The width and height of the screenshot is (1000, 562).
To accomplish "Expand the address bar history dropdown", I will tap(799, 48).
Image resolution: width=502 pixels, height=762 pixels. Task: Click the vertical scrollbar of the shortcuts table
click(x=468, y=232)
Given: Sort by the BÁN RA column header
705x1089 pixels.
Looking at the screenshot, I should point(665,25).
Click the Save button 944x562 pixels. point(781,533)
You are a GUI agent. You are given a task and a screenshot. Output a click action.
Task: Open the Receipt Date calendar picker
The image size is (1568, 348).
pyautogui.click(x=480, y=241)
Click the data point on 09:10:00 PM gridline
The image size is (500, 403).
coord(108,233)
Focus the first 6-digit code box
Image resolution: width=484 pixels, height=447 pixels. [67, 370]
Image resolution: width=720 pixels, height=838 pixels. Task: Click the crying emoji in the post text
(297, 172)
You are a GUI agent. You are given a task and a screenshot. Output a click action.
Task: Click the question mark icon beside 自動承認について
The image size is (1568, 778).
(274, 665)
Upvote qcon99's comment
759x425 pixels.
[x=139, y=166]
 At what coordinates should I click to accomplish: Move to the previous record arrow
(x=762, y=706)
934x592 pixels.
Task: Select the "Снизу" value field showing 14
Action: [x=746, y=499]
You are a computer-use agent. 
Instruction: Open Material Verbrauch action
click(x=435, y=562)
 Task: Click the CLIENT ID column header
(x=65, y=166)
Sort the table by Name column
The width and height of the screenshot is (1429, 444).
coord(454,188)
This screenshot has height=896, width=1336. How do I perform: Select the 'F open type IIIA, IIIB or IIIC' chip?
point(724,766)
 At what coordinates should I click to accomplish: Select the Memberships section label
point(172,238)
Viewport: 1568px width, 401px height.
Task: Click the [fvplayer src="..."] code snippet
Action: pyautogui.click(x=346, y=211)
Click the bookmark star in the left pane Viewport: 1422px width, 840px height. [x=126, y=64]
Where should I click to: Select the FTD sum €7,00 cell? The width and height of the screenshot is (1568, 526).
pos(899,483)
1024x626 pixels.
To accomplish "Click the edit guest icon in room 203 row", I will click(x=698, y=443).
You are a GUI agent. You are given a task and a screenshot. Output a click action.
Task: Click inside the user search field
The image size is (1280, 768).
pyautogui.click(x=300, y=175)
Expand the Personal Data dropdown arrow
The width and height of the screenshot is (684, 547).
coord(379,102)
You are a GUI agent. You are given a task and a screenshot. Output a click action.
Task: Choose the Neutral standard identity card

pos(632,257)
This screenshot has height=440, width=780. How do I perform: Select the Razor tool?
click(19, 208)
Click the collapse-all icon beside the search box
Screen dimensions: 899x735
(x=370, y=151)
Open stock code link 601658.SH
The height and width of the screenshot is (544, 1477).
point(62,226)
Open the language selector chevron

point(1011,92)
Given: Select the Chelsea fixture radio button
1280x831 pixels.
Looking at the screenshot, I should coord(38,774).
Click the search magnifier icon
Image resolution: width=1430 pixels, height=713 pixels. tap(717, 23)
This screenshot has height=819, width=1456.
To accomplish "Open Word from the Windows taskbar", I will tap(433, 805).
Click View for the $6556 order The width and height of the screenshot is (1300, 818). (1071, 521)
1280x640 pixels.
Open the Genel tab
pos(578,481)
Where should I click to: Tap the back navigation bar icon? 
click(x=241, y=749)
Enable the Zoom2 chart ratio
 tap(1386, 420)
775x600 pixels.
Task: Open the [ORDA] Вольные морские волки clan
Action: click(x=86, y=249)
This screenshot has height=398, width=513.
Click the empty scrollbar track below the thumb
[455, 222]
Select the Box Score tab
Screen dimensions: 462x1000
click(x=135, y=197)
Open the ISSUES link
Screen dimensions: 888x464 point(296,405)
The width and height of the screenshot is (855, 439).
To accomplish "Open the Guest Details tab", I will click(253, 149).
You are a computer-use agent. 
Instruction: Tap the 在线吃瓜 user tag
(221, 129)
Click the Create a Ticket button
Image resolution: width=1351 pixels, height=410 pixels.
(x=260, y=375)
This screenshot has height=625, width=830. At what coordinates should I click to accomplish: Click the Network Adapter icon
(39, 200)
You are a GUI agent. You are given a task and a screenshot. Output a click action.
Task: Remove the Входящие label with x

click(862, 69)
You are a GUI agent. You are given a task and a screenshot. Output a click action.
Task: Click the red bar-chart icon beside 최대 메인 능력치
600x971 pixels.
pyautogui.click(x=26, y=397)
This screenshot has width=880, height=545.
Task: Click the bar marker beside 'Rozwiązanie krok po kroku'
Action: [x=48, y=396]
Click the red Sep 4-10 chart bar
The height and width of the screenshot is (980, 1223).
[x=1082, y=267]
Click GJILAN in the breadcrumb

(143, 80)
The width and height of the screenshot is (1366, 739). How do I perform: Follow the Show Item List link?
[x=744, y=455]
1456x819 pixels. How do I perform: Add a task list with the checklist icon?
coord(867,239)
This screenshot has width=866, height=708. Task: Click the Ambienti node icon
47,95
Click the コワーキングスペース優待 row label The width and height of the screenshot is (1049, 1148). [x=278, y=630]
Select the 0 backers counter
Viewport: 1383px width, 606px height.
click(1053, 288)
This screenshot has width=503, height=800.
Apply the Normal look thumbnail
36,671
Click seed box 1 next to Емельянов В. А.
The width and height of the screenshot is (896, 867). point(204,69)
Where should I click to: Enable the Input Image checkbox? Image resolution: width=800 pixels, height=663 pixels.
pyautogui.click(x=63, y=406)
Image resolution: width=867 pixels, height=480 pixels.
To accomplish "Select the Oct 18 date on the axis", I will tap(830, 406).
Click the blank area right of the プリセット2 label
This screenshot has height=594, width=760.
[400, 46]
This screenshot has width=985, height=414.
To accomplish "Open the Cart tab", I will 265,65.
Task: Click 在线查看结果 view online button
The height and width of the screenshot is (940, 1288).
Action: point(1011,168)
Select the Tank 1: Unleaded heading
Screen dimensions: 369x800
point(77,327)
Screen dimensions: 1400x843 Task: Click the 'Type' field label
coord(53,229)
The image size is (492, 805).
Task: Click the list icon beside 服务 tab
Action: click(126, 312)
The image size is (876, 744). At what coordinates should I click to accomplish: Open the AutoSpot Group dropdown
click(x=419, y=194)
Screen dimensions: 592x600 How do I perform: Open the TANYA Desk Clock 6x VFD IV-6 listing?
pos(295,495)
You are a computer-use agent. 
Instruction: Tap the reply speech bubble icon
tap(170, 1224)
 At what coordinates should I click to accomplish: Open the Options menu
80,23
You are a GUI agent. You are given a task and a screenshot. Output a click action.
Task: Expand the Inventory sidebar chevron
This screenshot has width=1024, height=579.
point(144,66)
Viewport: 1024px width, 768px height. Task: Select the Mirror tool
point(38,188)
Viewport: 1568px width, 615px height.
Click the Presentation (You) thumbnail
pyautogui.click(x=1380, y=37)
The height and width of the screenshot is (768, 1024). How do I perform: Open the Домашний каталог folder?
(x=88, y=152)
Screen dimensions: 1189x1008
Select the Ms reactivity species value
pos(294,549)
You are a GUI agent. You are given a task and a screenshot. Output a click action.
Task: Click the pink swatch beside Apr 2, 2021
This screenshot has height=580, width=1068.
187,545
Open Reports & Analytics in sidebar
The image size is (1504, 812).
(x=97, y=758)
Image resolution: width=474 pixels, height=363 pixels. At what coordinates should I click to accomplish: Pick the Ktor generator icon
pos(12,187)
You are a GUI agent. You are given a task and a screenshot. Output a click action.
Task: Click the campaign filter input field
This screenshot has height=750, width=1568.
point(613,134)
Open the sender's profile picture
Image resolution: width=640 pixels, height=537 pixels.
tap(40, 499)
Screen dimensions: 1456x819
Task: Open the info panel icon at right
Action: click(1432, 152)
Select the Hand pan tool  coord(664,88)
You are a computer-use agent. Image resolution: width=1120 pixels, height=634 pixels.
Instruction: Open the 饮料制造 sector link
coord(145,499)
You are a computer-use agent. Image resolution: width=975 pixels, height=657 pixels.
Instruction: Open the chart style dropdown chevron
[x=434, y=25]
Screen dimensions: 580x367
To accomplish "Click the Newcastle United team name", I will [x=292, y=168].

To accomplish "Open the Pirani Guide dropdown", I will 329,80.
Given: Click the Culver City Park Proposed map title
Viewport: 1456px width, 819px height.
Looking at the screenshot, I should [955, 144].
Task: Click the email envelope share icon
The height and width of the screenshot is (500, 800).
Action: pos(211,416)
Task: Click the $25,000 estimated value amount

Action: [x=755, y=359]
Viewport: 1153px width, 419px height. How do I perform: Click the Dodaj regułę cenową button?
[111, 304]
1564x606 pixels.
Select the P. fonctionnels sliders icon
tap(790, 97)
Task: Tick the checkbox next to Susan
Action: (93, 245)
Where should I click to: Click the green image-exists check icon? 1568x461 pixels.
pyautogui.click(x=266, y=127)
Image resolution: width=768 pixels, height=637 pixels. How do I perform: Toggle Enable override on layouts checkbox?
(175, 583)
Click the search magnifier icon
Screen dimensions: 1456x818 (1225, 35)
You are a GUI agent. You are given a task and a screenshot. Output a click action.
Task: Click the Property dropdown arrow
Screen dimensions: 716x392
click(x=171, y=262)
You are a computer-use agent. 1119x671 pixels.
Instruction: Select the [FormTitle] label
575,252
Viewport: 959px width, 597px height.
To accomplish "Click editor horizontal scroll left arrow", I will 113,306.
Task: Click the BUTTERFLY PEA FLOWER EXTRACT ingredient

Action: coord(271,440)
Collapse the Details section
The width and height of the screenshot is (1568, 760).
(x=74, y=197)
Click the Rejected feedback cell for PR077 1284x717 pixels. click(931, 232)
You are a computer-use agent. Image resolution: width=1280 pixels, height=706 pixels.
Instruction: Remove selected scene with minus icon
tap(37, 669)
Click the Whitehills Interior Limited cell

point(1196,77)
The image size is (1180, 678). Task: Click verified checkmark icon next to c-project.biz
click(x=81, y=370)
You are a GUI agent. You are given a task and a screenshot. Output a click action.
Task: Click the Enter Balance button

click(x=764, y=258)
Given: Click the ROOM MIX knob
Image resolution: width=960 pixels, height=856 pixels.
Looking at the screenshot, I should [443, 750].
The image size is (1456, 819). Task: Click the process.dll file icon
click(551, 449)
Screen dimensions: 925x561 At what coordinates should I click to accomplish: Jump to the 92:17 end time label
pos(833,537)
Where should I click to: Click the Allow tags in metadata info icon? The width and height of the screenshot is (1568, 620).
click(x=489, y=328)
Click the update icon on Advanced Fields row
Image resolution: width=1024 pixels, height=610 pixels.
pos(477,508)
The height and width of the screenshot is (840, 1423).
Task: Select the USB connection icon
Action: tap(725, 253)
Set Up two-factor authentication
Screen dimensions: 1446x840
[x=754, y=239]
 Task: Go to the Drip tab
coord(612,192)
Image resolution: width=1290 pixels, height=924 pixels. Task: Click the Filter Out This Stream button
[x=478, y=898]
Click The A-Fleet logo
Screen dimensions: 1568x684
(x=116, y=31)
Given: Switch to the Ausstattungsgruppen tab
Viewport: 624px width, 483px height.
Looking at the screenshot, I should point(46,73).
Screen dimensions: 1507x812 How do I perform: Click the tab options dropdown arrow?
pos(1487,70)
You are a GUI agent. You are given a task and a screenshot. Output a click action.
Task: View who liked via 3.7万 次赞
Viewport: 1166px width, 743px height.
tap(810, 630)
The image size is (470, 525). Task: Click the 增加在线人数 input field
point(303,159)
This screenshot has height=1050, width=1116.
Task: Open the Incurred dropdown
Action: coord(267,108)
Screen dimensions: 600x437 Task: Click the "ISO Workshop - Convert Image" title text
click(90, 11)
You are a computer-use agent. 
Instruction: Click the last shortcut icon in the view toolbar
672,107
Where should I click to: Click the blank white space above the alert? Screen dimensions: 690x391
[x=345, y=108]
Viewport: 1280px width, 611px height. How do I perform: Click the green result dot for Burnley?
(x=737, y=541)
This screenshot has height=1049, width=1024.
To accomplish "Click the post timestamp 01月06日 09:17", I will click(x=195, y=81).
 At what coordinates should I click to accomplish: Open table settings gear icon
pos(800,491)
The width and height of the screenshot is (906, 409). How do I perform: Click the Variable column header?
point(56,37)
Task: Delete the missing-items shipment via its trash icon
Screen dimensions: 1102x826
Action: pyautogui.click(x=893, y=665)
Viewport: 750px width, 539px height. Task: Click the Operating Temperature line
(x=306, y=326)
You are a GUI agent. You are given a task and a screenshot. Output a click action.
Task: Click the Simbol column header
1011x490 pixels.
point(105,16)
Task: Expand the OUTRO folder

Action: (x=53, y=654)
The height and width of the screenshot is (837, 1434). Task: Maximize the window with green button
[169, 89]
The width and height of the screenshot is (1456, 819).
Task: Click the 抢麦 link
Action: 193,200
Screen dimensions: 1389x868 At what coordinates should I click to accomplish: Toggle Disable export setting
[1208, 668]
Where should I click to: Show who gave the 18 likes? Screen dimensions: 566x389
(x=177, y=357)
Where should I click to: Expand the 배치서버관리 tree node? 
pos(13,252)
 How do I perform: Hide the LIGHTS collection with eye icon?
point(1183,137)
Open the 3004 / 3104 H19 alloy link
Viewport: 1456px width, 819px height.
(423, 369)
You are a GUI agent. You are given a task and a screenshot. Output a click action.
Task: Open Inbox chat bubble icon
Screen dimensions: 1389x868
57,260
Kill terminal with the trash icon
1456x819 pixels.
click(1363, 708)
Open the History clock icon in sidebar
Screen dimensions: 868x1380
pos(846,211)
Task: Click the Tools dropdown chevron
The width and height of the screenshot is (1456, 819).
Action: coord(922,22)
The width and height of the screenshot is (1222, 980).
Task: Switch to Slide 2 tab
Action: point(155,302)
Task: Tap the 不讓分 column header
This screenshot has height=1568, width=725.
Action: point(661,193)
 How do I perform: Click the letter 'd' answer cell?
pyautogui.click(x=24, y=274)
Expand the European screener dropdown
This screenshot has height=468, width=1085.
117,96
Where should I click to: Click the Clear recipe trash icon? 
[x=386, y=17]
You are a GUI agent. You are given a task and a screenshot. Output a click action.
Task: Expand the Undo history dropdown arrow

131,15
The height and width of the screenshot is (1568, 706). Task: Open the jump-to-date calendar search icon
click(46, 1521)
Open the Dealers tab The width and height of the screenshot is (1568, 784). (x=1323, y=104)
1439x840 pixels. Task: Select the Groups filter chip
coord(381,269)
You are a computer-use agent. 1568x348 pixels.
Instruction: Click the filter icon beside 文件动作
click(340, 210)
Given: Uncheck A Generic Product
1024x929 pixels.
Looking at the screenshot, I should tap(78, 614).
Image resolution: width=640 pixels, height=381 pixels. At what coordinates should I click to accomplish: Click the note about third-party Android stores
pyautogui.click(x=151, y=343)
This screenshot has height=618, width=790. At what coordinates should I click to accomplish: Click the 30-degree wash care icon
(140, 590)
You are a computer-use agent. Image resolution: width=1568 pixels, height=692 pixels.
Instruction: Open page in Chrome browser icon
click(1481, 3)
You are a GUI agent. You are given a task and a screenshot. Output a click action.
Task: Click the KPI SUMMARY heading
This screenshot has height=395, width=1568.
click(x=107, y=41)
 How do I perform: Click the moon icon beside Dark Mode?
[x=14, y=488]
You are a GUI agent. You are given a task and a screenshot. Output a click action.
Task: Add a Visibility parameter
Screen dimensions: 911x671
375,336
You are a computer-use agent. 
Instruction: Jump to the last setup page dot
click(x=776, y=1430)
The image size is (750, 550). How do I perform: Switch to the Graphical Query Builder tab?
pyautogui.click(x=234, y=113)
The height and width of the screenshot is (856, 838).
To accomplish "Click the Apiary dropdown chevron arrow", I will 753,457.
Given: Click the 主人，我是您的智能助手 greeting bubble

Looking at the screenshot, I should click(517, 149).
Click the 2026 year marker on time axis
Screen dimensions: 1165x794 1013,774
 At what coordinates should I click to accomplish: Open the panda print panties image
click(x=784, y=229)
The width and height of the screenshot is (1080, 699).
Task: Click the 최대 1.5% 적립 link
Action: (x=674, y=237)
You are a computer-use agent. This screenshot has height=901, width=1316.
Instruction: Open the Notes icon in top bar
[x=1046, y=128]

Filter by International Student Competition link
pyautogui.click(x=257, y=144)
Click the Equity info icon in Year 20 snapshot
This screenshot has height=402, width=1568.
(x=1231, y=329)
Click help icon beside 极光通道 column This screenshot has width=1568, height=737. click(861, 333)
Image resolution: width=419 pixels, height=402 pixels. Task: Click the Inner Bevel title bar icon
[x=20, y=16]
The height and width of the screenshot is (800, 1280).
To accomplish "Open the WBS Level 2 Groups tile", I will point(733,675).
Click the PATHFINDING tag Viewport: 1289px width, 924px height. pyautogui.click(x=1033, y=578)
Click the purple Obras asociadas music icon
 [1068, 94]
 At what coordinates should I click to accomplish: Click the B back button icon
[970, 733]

#### [Exercise prompt]
Copy out the entries above without alteration, beginning with the line that contains "Given: Click the ROOM MIX knob" and continuing through the line that contains "click(x=489, y=328)".

#### [Written answer]
Given: Click the ROOM MIX knob
Image resolution: width=960 pixels, height=856 pixels.
Looking at the screenshot, I should [443, 750].
The image size is (1456, 819). Task: Click the process.dll file icon
click(551, 449)
Screen dimensions: 925x561 At what coordinates should I click to accomplish: Jump to the 92:17 end time label
pos(833,537)
Where should I click to: Click the Allow tags in metadata info icon? The width and height of the screenshot is (1568, 620).
click(x=489, y=328)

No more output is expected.